*Problem to solve*. Once the line containing "Task: Click the" appears, output it and each remaining line of the records below exactly, with no pictures and nothing more.

*Exercise materials*.

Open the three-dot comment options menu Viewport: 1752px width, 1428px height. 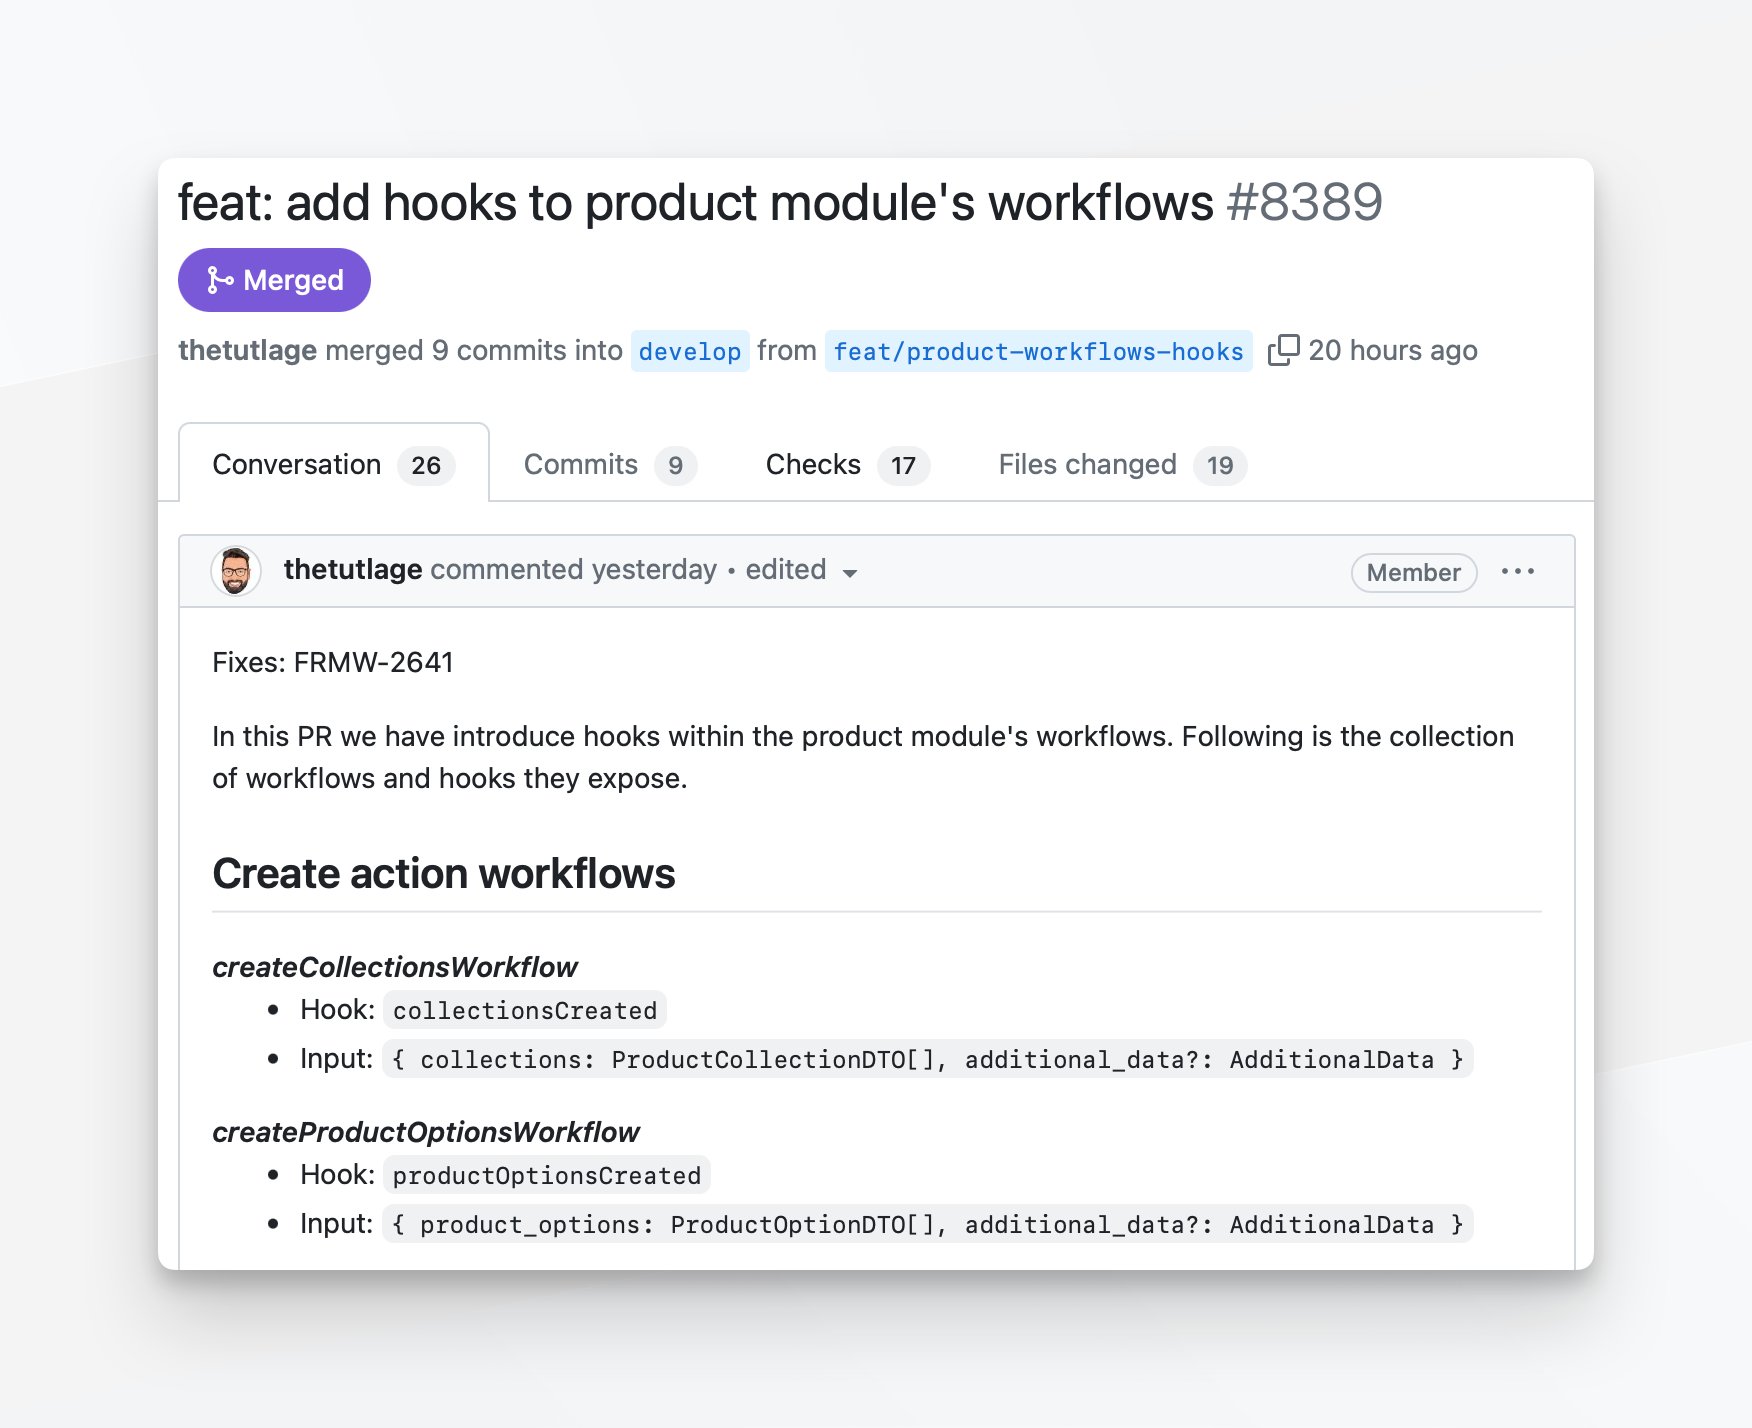pos(1518,572)
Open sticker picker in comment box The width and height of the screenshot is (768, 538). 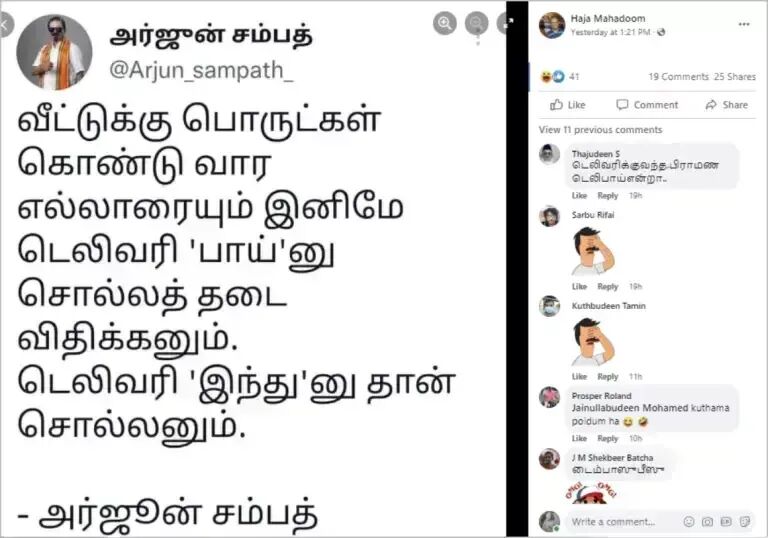click(x=745, y=522)
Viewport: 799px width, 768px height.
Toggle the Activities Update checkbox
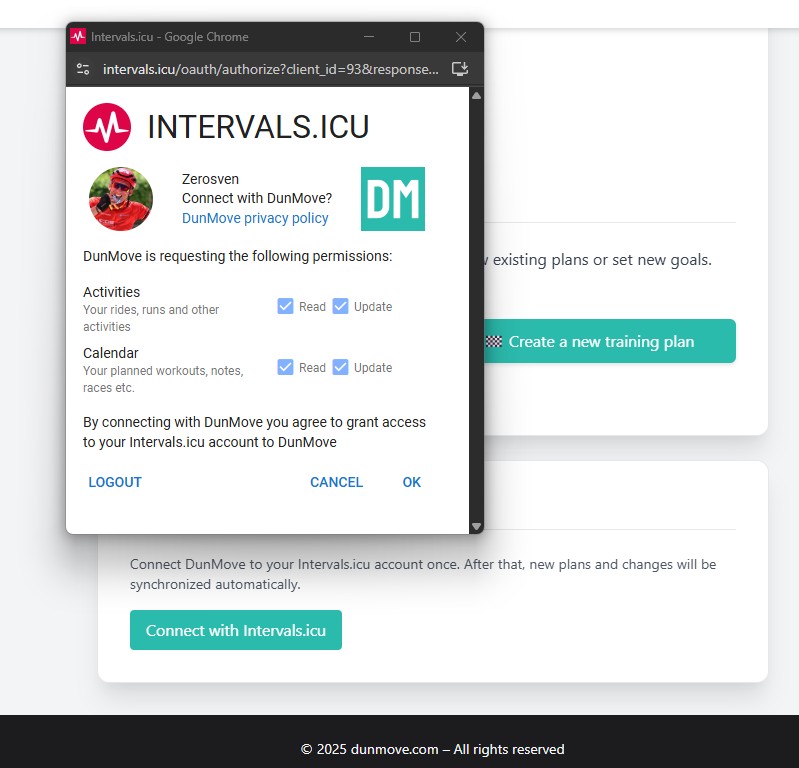(340, 307)
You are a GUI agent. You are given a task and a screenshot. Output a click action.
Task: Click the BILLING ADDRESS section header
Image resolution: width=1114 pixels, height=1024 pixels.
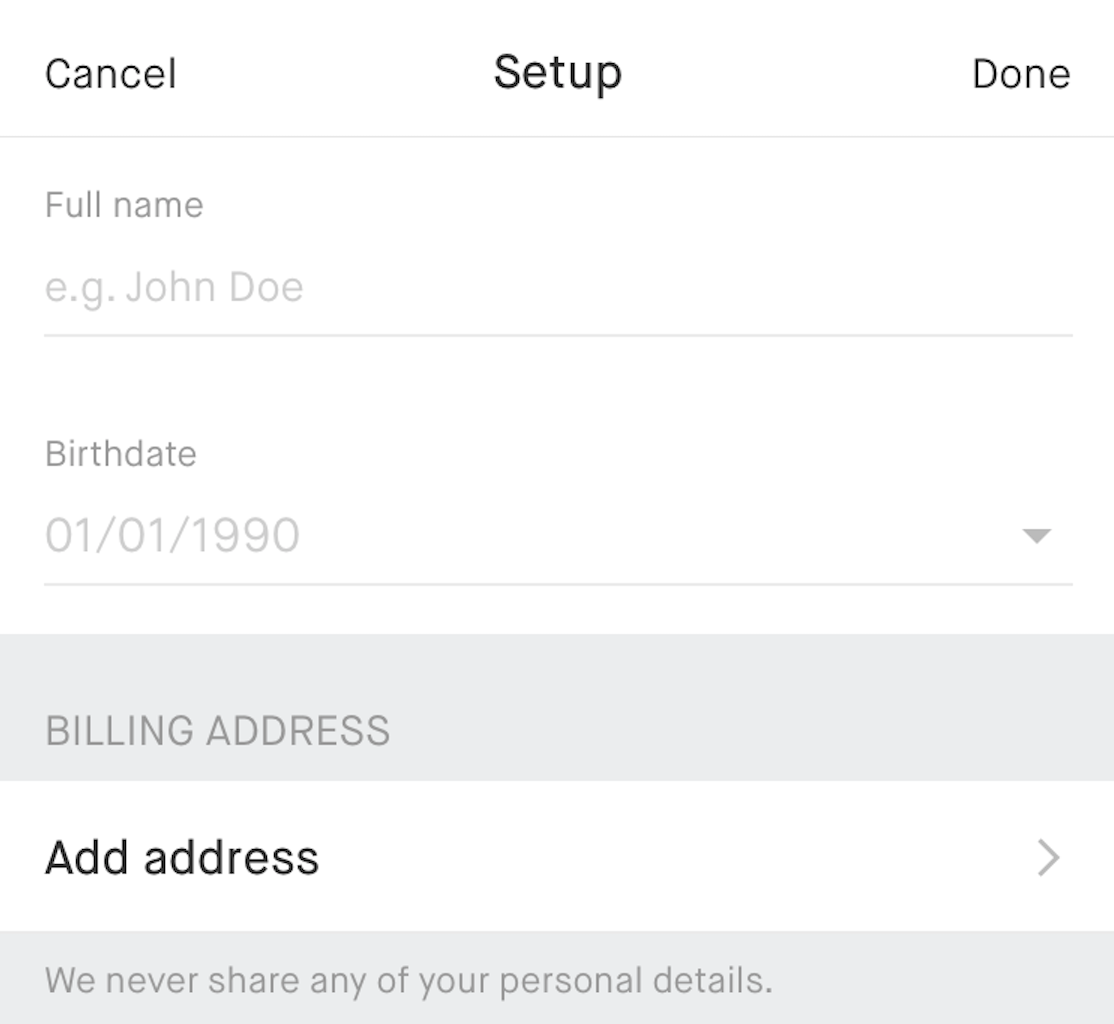(x=217, y=730)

*Reply to the task*.
Task: Click the BILLING ADDRESS section header
Image resolution: width=1114 pixels, height=1024 pixels.
(x=217, y=730)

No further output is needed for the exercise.